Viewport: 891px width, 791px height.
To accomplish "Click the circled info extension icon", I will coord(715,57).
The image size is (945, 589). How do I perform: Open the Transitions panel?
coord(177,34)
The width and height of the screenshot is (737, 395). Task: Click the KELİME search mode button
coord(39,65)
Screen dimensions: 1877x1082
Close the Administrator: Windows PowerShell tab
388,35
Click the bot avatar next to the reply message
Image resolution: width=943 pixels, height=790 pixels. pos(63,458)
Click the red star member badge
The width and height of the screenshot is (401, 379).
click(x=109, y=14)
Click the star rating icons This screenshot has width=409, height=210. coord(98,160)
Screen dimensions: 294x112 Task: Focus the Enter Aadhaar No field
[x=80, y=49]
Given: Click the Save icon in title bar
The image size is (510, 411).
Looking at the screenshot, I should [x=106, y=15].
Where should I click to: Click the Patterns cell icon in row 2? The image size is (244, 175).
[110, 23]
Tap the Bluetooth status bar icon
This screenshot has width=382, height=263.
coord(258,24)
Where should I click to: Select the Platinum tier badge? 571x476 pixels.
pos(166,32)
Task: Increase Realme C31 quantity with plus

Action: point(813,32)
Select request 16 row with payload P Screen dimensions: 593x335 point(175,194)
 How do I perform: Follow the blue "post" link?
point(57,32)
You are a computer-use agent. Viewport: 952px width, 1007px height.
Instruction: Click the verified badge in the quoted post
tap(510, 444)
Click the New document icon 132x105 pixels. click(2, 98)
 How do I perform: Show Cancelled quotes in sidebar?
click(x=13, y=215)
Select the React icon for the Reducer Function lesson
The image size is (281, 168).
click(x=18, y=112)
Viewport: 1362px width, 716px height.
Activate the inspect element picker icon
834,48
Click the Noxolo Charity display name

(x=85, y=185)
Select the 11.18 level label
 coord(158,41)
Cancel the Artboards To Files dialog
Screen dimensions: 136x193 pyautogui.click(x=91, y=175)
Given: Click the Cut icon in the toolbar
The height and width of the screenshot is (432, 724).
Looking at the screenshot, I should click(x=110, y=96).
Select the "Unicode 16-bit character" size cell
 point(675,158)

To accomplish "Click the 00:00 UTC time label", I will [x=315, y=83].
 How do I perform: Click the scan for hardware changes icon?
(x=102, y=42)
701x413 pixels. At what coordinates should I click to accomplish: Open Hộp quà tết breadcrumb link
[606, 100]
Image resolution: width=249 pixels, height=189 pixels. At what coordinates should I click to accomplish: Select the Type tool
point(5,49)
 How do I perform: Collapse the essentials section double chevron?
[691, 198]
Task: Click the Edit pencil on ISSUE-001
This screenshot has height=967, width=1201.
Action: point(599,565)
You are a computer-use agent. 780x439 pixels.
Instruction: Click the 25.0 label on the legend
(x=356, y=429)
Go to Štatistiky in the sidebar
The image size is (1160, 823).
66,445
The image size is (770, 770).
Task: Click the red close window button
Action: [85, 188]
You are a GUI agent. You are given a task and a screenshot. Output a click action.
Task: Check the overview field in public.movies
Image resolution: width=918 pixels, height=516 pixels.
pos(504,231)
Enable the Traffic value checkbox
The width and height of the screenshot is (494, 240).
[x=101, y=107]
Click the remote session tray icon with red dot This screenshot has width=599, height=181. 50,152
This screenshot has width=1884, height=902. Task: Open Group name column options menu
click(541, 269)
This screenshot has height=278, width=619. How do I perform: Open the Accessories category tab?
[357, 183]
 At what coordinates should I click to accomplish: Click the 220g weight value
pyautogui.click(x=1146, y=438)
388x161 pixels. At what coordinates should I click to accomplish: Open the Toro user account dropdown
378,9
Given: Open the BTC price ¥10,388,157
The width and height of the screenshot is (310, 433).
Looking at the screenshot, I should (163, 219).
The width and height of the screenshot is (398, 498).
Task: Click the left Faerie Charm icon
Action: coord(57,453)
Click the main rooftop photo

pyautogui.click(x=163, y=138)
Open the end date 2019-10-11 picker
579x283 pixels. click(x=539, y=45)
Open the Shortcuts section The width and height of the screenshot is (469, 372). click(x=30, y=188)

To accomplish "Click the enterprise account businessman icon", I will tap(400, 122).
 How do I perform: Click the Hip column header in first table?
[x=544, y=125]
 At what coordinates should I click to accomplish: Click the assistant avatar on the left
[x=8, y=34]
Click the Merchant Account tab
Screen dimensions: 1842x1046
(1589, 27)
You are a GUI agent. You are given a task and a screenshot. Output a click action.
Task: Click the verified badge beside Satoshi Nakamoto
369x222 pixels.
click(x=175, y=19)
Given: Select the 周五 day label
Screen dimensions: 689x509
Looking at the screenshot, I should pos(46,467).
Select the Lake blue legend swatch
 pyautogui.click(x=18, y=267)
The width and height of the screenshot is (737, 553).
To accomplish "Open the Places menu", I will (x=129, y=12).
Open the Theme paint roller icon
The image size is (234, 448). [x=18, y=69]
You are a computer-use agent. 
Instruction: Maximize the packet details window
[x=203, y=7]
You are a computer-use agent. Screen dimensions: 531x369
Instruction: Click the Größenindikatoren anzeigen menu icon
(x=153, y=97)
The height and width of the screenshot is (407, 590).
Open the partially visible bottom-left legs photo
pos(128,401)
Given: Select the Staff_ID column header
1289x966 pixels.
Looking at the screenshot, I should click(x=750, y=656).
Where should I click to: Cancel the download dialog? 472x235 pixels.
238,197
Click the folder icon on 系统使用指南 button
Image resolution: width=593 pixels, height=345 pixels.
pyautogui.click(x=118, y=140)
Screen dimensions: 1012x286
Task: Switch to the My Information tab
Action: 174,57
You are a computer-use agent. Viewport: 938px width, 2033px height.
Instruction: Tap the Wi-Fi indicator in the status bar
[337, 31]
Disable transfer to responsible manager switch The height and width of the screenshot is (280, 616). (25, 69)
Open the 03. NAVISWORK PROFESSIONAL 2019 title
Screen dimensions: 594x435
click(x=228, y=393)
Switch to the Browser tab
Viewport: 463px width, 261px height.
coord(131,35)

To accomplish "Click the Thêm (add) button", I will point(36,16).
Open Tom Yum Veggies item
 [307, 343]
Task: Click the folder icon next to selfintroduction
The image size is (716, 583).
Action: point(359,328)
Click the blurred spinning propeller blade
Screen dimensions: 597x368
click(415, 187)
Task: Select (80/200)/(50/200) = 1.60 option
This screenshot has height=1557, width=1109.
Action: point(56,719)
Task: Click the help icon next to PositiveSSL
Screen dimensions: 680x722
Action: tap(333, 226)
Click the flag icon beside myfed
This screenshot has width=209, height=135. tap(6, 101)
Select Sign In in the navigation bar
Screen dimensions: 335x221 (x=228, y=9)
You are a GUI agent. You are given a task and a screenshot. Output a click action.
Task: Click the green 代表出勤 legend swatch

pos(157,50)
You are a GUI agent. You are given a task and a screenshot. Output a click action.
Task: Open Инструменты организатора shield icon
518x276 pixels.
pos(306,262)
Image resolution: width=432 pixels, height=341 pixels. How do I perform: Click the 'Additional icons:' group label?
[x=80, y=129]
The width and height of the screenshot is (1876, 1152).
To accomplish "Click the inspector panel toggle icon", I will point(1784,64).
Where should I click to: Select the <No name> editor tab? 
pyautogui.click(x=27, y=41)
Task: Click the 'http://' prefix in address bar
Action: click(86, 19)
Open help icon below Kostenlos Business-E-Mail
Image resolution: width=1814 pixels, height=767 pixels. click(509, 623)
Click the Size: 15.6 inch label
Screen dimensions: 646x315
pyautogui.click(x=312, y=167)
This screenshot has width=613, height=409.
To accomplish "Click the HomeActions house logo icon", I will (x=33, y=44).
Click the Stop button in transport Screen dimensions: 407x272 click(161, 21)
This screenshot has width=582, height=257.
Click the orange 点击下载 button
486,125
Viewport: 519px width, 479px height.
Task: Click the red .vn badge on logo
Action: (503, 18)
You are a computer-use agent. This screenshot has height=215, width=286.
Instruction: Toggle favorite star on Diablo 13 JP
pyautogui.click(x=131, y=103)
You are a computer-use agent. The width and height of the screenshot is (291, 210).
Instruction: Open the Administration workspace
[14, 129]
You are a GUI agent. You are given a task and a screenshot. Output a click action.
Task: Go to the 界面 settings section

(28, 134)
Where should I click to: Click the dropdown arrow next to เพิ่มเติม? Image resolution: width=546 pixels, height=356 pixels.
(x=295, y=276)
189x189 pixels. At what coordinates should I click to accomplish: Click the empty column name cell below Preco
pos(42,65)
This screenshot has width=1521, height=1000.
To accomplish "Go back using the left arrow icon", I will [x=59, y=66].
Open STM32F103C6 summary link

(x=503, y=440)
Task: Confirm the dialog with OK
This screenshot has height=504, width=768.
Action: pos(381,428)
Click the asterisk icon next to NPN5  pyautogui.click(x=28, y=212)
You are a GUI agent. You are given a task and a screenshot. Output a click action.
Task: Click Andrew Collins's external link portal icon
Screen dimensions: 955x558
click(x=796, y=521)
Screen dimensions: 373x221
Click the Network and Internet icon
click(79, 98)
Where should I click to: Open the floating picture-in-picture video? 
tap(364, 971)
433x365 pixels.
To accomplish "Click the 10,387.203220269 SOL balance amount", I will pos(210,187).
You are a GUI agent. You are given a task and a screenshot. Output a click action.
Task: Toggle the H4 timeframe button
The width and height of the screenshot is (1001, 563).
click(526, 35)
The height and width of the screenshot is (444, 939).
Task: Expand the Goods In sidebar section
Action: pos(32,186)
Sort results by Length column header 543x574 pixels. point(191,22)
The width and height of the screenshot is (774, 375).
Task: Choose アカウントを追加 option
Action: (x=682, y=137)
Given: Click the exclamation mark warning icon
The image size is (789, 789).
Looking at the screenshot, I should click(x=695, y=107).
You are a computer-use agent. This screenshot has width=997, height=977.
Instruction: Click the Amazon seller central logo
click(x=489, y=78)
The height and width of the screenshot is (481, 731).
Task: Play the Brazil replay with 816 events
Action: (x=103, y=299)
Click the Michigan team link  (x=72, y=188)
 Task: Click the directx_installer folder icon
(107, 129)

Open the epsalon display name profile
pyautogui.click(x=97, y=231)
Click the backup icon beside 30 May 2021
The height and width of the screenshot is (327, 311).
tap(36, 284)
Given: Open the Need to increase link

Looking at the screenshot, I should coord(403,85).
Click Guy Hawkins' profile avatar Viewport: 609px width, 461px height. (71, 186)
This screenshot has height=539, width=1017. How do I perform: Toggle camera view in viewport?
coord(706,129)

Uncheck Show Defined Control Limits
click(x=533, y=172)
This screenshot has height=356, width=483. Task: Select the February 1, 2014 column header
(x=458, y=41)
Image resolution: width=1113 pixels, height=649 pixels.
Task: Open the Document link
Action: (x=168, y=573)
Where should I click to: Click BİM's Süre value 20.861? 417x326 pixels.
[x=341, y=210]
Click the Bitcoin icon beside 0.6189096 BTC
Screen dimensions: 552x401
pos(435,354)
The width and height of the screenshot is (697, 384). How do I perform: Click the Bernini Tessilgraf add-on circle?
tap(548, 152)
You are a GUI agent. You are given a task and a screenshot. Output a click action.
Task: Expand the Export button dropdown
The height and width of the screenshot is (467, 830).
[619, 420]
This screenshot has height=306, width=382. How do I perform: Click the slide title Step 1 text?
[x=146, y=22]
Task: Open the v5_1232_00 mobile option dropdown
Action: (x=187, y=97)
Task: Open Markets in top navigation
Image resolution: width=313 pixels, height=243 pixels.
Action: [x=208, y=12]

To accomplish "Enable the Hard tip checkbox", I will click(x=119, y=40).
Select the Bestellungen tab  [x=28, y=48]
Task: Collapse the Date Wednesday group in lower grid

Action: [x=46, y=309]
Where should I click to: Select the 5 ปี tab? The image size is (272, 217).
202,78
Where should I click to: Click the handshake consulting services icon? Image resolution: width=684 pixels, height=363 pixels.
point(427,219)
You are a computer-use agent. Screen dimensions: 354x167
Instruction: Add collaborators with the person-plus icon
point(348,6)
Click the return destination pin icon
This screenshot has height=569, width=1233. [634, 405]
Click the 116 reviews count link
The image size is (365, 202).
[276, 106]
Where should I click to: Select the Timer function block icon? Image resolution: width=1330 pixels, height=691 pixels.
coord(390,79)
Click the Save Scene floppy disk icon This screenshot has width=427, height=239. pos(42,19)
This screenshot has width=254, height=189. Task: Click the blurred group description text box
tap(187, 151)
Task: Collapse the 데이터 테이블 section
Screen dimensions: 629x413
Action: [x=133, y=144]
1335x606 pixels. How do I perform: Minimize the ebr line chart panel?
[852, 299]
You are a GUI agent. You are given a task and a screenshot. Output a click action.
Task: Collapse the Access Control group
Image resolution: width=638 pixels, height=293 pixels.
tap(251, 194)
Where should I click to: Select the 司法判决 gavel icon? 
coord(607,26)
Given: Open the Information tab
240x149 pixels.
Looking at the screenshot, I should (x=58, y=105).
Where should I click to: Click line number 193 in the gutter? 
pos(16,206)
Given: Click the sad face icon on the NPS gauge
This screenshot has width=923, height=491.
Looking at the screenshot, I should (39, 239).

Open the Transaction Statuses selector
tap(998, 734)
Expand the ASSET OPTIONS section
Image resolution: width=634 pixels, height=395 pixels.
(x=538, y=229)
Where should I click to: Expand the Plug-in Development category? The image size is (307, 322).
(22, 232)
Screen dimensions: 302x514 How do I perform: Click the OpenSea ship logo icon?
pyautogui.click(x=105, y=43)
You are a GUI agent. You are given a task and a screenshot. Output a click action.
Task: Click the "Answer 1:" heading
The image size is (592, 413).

*-*-*

**PROBLEM DESCRIPTION**
From the listing above, work out the number of lines that contain "checkbox" and give only that.

**RESULT**
2